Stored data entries
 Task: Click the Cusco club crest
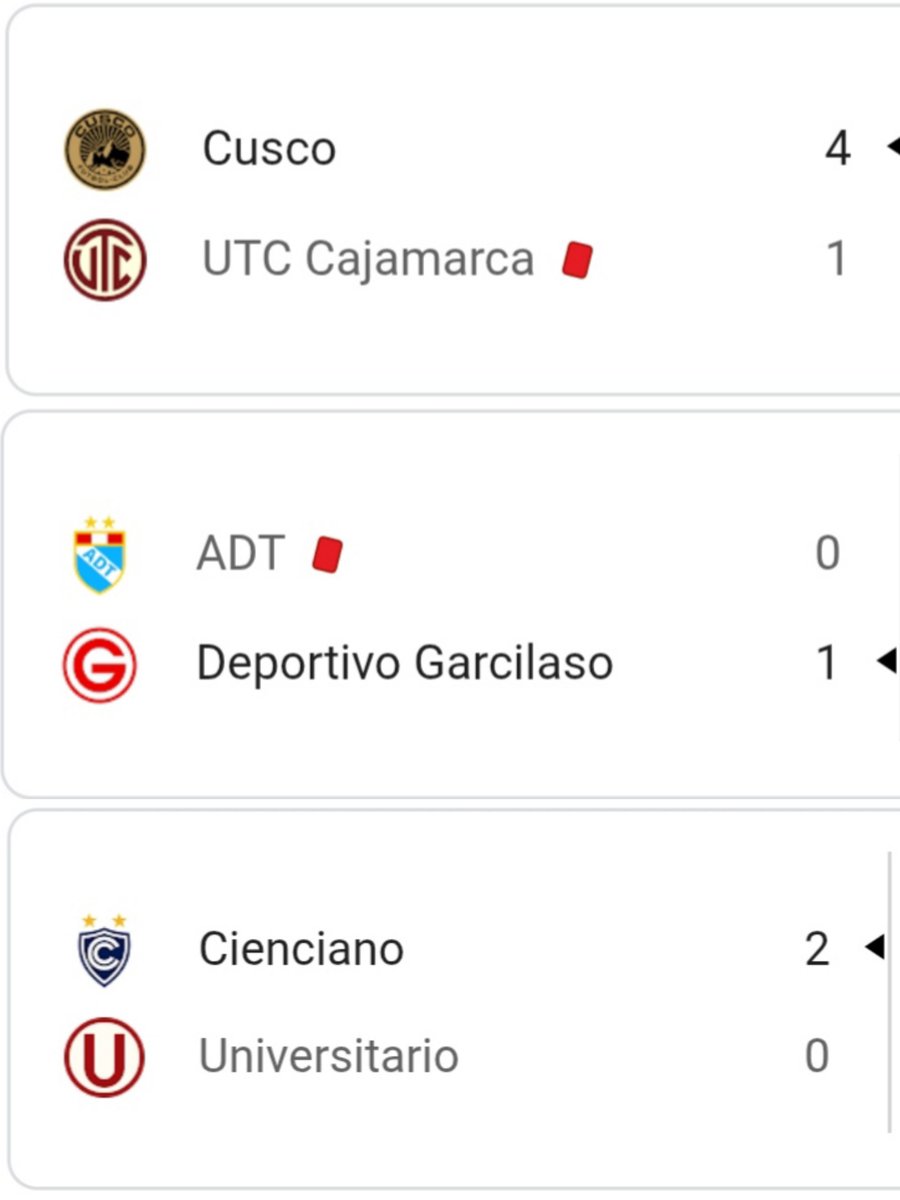105,150
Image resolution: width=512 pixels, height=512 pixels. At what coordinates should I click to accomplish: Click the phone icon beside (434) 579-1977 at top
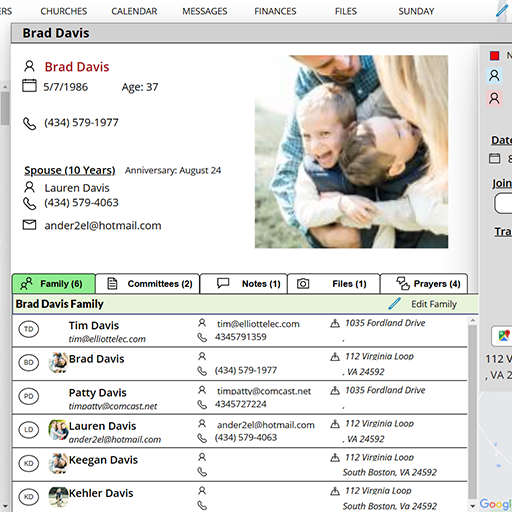[29, 123]

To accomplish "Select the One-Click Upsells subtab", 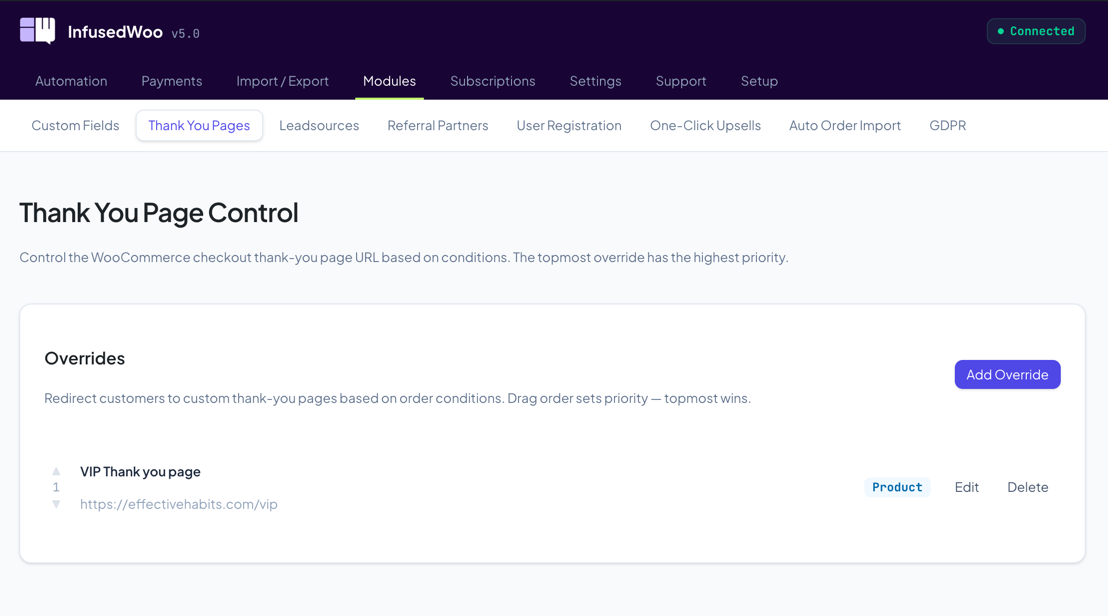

# What to do
Please copy the data above character for character, skipping any pictures.

# Written response
 Task: Click the Cusco club crest
105,150
Image resolution: width=512 pixels, height=512 pixels. At what coordinates should I click to accomplish: Click the phone icon beside (434) 579-1977 at top
[29, 123]

To accomplish "Select the One-Click Upsells subtab", 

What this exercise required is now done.